Horrible anatema, mancha indeleble, padrón ignominioso.

Decidme, ¿por qué el tiempo que gastáis en estudiar el arte de agradar, no lo invertís en estudiar el arte de vivir, el arte de pensar?

La coqueta cree que su única misión en este mundo es agradar. Quizás lo creáis vosotras también, pero es un principio falso que puede terminar en un funesto fin, es un absurdo que debe destruirse.

No hay error que pueda ser útil, ni verdad que pueda dañar.

¿Sabéis cuál es vuestra misión sobre la tierra?

Fortalecer las almas debilitadas, cicatrizar las heridas del corazón, verter una gota de esencia en el cáliz del dolor cuando el infortunio abruma al hombre.

Velar a donde more el sufrimiento, olvidándoos de vosotras mismas para consagraros al desvalido y al indigente.

Ofrecer la vida cuando la caridad lo ordena, arrastrar la muerte cuando lo exija el deber sin retroceder ante el peligro, los cataclismos y epidemias.

Qué sería de este inmenso páramo cubierto de abrojos y espinas si la mujer no hace brotar una flor, si no perfuma el ambiente que en él se respira.

Si la vida es un paréntesis entre dos lágrimas, la mujer debe ser el paño que las enjugue.

Vuestro destino es hacer dulces y serenas las amargas horas de la existencia.

Los que no busquen en vosotras los sentimientos puros de que debéis estar animadas, levantadas afecciones, resignación ante la desgracia, olvido ante la injuria, tierna solicitud con el enfermo y abnegación ilimitada, pidiéndoos solamente belleza en el rostro, esbeltez en el talle y candor en la mirada, son seres mezquinos que todo lo conceden a la grosera materia que es lo que ellos adoran.

No preguntéis a estos seres si tienen religión, si tienen familia, si han amado verdaderamente alguna vez.

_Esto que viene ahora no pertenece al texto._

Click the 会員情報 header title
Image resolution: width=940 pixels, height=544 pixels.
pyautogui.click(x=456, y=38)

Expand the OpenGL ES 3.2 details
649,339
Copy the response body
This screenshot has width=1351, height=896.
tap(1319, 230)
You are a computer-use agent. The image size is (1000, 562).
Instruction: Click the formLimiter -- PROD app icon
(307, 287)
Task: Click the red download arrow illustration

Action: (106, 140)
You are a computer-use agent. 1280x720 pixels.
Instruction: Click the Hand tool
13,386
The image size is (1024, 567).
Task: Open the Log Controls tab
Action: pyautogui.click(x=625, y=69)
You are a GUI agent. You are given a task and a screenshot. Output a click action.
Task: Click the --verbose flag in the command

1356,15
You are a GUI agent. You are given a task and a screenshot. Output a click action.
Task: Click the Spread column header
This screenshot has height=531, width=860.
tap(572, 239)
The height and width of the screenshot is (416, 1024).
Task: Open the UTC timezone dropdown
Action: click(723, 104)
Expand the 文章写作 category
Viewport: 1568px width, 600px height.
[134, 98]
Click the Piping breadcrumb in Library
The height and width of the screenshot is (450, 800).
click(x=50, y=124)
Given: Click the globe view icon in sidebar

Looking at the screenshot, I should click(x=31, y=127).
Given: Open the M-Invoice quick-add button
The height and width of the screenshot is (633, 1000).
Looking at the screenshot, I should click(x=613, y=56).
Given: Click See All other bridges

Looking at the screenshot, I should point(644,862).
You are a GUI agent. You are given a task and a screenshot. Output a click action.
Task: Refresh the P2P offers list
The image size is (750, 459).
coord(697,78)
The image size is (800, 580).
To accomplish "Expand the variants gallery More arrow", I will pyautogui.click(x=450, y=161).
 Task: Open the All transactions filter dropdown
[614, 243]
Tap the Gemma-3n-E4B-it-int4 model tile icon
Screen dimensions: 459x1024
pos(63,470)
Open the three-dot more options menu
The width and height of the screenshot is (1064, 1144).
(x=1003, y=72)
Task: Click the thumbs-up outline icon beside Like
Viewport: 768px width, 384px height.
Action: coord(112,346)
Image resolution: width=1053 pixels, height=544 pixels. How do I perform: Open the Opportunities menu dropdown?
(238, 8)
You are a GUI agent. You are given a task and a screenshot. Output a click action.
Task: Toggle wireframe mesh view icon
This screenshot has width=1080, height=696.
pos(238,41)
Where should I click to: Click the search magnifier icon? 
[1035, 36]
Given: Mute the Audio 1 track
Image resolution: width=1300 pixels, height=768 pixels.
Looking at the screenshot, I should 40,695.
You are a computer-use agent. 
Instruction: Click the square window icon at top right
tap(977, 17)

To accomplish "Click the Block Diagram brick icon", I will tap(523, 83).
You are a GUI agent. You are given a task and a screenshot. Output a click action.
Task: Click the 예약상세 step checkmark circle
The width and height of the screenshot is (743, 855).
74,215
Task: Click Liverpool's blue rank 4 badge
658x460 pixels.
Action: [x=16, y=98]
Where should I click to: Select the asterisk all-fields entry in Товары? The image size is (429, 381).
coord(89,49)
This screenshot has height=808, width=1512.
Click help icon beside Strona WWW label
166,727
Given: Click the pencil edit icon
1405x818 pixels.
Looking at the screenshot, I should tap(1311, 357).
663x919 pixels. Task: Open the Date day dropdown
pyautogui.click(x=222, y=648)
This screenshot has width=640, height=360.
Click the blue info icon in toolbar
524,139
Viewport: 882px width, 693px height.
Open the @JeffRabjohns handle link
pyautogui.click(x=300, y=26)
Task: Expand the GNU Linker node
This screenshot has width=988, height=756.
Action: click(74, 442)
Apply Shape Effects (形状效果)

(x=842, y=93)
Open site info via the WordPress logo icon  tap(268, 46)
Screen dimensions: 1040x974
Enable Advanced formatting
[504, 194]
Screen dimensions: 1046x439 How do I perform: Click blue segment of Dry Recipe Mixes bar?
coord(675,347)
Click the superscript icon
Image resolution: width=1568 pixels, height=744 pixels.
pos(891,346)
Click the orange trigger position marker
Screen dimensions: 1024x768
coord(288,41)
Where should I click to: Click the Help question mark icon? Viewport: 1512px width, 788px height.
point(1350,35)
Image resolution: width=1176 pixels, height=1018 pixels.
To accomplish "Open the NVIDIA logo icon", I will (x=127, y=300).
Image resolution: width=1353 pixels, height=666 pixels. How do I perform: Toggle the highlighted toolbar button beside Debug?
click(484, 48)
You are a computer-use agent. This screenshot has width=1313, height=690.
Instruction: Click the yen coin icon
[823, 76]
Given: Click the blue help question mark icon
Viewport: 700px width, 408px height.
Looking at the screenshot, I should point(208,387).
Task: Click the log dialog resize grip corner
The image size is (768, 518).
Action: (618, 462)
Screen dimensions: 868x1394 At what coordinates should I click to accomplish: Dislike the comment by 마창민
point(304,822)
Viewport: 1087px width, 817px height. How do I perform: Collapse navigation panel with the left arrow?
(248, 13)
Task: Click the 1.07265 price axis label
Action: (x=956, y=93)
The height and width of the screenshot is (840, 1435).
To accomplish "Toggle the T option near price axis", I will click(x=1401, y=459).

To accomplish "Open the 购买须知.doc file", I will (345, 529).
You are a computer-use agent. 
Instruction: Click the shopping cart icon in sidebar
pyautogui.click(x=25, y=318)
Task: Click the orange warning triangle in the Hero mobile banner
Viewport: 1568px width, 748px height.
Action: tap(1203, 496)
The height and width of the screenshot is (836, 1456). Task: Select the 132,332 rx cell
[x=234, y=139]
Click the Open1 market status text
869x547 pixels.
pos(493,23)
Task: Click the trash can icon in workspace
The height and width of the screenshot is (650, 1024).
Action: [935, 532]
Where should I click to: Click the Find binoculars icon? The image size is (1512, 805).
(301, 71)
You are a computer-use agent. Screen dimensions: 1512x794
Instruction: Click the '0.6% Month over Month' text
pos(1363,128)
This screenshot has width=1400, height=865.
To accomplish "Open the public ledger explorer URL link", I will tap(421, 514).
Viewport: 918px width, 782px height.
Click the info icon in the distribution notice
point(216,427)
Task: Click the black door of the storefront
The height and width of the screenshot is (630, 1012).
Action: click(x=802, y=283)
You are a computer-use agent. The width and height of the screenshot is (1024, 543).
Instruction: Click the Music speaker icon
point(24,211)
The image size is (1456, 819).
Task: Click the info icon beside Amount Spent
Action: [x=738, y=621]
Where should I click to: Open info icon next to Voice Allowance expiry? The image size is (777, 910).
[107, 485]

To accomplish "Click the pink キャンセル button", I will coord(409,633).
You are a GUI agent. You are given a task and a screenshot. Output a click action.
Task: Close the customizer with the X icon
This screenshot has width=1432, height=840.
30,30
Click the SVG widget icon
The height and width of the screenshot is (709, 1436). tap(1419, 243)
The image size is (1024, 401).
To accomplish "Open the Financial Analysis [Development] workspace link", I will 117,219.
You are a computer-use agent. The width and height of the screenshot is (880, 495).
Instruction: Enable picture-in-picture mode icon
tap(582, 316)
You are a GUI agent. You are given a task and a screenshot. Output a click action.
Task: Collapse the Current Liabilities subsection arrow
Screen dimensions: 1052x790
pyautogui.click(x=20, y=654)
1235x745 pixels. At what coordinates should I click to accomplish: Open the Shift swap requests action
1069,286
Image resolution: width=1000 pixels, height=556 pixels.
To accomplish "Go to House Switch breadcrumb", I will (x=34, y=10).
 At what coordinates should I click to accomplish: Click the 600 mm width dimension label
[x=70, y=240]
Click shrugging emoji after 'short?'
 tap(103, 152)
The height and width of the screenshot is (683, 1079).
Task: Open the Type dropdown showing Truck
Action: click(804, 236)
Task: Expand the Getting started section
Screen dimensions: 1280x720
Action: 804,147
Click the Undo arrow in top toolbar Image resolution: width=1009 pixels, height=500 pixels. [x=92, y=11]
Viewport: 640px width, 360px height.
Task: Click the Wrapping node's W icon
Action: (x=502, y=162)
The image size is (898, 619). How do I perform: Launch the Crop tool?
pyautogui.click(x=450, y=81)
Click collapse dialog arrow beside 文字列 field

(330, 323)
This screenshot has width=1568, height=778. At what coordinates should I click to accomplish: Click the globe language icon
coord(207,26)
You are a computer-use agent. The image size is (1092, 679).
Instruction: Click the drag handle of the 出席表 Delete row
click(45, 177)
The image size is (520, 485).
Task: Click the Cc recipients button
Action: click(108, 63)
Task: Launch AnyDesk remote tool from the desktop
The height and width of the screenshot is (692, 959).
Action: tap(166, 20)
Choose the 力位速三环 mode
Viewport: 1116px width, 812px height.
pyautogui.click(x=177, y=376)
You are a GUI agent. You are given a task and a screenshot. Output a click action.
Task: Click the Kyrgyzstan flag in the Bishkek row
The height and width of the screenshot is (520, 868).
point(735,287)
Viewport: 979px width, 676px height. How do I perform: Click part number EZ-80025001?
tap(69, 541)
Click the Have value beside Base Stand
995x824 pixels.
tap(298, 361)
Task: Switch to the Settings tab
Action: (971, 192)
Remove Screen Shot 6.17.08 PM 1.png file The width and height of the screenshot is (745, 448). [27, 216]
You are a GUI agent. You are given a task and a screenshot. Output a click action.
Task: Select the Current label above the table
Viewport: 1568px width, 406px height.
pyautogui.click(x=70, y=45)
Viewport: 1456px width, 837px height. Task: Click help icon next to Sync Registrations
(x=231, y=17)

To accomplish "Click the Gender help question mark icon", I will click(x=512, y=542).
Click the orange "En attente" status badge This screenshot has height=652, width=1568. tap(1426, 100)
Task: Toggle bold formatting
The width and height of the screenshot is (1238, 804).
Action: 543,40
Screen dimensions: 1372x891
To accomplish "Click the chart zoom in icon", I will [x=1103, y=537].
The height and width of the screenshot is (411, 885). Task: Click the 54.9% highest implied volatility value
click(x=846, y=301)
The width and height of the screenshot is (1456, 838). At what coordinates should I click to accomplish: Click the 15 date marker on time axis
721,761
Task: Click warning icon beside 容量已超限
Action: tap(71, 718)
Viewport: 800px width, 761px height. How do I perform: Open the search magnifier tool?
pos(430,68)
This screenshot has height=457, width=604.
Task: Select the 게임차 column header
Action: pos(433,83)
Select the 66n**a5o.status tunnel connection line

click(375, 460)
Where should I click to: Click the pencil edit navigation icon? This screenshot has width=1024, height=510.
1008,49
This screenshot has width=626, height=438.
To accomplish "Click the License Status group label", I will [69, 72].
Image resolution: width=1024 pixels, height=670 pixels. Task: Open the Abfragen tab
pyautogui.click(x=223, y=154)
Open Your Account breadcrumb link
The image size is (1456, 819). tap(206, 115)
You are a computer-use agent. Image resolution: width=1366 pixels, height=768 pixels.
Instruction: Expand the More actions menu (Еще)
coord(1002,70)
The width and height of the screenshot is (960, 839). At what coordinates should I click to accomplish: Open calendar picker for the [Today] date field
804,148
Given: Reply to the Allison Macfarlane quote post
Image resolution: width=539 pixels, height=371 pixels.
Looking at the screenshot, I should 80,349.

Réstame deciros en conclusión, pues temo haber sido prolija, que no condeno cual rígida censora el que os ataviéis, según las reglas del buen gusto, que no os excito a que vistáis tosco sayo de estameña, ni a ostentar negra correa; mi objeto es haceros presente que no debéis rendir un culto tan ciego a ese ídolo llamado moda, porque con sus ridículos caprichos os desfigurará, arrebatándoos algunos de vuestros peregrinos encantos.

La mujer, salvo raras excepciones, está dotada de un alma de artista, de un corazón en el cual se halla muy desarrollado el sentimiento de lo bello: entregaos a este y os presentaréis con esa elegancia innata, la cual se halla siempre marcada con el sello de la distinción.

Mi último pensamiento se limita a suplicaros que adornéis vuestra alma más que vuestro cuerpo.

No puedo terminar sin daros un consejo dictado por el interés que me inspira vuestra felicidad.

Si alguna vez sentís la ambición de inspirar amor, no lo encaminéis al placer que pueda proporcionaros colgar un trofeo más en el alcázar de vuestro amor propio: este placer dejaría un helado vacío en vuestro corazón; aspirad a fines más sublimes; aspirad a engrandeceros y elevar el espíritu de vuestro ser predilecto; mostradle el árbol frondoso de la virtud cuyas ramas son los únicos escalones que conducen al hombre viajero a las regiones empíreas.

Aspirad a esto, amadas lectoras, por ser la más santa; la más pura, la más noble de las ambiciones.